RITO SUPER-ACCELERATO: SI APPLICA UNICAMENTE ALLE IMPUGNAZIONI SULL'OSCURAMENTO DELLE OFFERTE. PER LA RESTANTE DOCUMENTAZIONE RIMANE OPERATIVO IL RITO ORDINARIO (36)
Il rito super-accelerato in materia di accesso agli atti di gara ha natura eccezionale e derogatoria; per l'accesso a documentazione diversa dalle offerte riprende vigore il rito ordinario. Nel bilanciamento tra accesso difensivo e segreto industriale, a fronte di una ostensione parziale dell'offerta, è preciso onere processuale del ricorrente dedurre e dimostrare la stretta necessità delle specifiche informazioni omesse per l'articolazione delle proprie difese.
"Le osservazioni della resistente e della controinteressata in ordine all’applicabilità del rito speciale di cui all’art. 36 d.lgs. n. 36/2023 alla sola impugnazione delle decisioni di oscuramento devono ritenersi condivisibili.
Il Collegio ritiene infatti – tenuto conto del tenore letterale della norma citata e dell’eccezionalità della disciplina processuale ivi prevista – di dovere aderire all’orientamento giurisprudenziale secondo il quale “…le fattispecie di omessa pubblicazione in piattaforma (art. 36, co. 1 e 2) e omessa decisione tout court sulle istanze di oscuramento (art. 36, co.3) non possono che dare la stura alle istanze ostensive degli operatori economici con conseguente riespansione della disciplina generale del rito ordinario in materia di accesso ex art. 116 c.p.a. quale fisiologico corollario della natura eccezionale e derogatoria del rito super-accelerato…” (Cons. di Stato, sent. n. 6620/2025, par. 12.2. della motivazione, cfr. nello stesso senso Tar Lombardia - Milano, sent. n. 2520/2024, par. 1.2. e segg. della motivazione, Tar Liguria, sent. n. 359/2026, par. 4.3. della motivazione, Tar Lazio, sent. n. 3002/2005, par. 26 della motivazione). Si precisa che la fattispecie in esame – concernente l’accesso alla documentazione di gara diversa dall’offerta tecnica dell’aggiudicatario – prescinde dalle questioni sul rito speciale di cui all’art. 36, comma 4, d.lgs. n. 36/2023 di recente deferite all’Adunanza Plenaria del Consiglio di Stato e riguardanti le ipotesi nelle quali la stazione appaltante non abbia assolto puntualmente agli obblighi di pubblicazione e comunicazione delle offerte tecniche e delle relative decisioni di oscuramento (Cons. di Stato, ord. n. 4327/2026).
Dall’adesione all’indirizzo giurisprudenziale sopra richiamato discende la fondatezza dell’eccezione sollevata dall’Università resistente di inammissibilità della domanda giudiziale di accesso alla documentazione di gara diversa dall’offerta tecnica non oscurata della controinteressata.

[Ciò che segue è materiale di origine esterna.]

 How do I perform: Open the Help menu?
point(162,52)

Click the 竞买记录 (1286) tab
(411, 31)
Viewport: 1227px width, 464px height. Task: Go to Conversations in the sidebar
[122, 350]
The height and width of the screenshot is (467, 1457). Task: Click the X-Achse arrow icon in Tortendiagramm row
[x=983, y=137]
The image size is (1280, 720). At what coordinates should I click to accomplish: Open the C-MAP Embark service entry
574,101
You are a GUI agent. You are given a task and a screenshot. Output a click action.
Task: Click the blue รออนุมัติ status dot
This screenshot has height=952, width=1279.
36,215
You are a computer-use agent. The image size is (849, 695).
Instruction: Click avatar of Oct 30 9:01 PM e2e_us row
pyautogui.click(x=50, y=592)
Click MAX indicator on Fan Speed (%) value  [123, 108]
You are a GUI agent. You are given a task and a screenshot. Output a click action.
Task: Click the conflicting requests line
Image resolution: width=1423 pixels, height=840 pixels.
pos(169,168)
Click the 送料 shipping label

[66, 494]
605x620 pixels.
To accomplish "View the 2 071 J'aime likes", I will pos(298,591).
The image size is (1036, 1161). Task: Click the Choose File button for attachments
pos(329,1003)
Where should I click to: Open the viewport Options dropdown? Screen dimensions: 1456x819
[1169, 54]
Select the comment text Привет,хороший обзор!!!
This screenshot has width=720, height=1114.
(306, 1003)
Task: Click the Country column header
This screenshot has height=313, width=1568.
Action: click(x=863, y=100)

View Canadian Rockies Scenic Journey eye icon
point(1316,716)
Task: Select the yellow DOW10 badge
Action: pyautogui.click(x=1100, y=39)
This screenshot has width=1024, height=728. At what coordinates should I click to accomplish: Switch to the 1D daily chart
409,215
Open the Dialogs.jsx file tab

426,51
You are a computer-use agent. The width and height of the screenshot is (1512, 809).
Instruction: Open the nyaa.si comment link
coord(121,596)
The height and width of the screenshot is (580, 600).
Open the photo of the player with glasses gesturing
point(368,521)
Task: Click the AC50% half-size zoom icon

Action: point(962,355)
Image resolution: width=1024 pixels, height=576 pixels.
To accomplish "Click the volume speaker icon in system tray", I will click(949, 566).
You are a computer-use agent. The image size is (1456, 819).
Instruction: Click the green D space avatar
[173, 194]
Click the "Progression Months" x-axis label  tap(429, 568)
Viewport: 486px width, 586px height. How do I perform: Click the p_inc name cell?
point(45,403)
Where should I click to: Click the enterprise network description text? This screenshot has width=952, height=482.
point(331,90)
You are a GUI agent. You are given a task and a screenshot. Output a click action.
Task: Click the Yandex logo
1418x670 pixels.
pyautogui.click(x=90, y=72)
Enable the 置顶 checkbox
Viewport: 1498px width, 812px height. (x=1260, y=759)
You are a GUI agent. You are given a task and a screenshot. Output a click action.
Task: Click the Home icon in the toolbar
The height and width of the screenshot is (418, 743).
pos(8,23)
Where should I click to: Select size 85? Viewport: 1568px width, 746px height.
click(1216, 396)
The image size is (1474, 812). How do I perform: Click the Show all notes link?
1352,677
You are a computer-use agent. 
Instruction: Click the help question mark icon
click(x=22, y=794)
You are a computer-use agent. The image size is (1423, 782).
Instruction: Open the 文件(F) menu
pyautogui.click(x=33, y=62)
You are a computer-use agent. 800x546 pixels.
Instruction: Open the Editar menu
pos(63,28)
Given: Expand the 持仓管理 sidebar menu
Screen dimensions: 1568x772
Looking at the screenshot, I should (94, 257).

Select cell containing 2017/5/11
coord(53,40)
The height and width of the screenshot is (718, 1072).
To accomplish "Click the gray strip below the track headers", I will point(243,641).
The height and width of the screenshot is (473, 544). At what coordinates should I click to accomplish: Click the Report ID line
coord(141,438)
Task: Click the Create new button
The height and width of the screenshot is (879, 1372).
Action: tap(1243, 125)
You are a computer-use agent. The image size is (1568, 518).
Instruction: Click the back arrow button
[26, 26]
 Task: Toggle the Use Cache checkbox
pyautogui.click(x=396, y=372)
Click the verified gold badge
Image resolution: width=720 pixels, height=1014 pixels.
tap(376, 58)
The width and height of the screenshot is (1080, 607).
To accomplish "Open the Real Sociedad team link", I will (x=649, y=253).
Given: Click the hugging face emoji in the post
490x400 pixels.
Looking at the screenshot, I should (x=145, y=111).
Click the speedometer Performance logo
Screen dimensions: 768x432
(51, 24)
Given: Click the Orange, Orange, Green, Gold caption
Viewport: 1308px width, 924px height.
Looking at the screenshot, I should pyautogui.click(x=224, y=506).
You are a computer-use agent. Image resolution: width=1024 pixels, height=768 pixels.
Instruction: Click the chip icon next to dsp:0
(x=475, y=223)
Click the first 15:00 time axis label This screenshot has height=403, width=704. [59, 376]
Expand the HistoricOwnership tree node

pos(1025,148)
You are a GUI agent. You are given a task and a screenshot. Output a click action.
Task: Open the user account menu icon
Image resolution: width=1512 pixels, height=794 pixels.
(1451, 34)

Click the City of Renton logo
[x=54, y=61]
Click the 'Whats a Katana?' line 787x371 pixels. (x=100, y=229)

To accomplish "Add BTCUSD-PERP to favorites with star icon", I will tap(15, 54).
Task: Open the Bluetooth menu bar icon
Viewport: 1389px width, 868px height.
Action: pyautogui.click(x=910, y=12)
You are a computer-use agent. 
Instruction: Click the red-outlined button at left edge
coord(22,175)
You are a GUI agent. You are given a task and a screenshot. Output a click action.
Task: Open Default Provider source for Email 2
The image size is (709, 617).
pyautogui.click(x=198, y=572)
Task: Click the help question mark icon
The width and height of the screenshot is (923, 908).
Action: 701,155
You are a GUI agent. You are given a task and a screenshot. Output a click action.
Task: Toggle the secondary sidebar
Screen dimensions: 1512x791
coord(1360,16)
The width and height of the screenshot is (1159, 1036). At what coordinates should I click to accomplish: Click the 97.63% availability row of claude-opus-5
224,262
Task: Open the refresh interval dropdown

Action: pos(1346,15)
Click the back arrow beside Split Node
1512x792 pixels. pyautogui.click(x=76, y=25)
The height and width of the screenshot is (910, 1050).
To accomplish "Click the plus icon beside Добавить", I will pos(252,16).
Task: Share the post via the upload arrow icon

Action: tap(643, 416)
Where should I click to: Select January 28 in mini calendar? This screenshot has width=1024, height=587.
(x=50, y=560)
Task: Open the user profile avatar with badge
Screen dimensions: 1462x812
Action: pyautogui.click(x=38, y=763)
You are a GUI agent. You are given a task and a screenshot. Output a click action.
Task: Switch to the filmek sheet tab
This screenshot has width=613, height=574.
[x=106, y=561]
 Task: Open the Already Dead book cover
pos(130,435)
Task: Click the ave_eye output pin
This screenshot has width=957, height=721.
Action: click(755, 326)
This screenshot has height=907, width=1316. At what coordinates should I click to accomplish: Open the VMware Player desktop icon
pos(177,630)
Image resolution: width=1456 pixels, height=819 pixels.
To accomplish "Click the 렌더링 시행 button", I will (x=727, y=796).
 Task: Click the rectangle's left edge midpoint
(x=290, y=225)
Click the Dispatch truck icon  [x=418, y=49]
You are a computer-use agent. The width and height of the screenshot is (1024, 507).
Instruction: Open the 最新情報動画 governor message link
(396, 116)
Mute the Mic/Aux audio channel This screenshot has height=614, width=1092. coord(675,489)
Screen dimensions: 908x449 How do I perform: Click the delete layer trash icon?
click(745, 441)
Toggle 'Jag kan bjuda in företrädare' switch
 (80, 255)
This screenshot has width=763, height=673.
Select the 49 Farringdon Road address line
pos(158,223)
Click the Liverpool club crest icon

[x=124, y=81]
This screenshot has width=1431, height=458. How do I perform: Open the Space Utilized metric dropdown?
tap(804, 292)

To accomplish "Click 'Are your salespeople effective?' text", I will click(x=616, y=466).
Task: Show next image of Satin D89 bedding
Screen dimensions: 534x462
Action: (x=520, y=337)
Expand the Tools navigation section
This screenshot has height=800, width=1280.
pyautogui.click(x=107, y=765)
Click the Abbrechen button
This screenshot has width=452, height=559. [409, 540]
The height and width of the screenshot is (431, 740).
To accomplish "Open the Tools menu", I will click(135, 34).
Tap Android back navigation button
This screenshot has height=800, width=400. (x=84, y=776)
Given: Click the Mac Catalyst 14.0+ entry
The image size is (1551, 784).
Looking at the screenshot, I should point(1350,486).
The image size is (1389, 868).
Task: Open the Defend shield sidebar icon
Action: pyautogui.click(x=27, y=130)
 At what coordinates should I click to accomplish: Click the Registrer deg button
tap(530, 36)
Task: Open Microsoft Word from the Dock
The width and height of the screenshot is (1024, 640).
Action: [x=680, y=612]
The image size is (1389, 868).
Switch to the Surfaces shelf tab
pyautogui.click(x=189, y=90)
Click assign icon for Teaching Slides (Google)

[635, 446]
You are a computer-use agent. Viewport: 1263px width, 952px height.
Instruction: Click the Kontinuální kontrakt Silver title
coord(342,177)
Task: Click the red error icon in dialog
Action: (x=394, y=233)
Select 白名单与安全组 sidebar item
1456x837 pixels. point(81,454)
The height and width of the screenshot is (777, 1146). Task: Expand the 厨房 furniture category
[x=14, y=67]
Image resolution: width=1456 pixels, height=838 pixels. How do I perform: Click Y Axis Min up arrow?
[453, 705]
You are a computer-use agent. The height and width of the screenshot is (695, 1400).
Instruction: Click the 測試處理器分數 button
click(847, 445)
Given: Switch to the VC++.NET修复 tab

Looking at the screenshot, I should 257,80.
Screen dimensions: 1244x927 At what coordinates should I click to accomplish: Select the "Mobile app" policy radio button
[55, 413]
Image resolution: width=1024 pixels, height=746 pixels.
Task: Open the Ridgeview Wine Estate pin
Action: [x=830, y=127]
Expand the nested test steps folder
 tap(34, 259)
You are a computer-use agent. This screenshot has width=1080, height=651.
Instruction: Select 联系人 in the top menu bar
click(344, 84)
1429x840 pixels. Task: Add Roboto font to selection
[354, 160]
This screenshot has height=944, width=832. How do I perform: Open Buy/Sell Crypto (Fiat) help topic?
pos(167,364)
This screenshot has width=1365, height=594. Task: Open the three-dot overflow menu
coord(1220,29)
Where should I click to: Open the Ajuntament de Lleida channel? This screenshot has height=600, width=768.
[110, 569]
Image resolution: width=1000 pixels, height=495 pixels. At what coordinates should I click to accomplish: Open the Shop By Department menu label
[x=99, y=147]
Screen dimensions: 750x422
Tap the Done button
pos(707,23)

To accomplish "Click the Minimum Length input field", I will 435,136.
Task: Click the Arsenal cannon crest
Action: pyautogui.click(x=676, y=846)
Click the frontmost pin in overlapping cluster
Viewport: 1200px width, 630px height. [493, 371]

Ed infatti, trovando applicazione per tale domanda il rito “ordinario” in materia di accesso di cui all’art. 116 c.p.a. e non essendo ancora decorso il termine per provvedere sull’istanza presentata in data 17 giugno 2026, il ricorso, nella parte relativa alla predetta domanda giudiziale di accesso, deve ritenersi inammissibile non potendo in nessun caso il giudice pronunciarsi “…con riferimento a poteri amministrativi non ancora esercitati…” (art. 34, comma 2, c.p.a.). Rimane comunque ferma la possibilità per la ricorrente di agire in giudizio avverso l’eventuale silenzio-diniego o l’eventuale provvedimento negativo espresso sull’istanza di accesso presentata."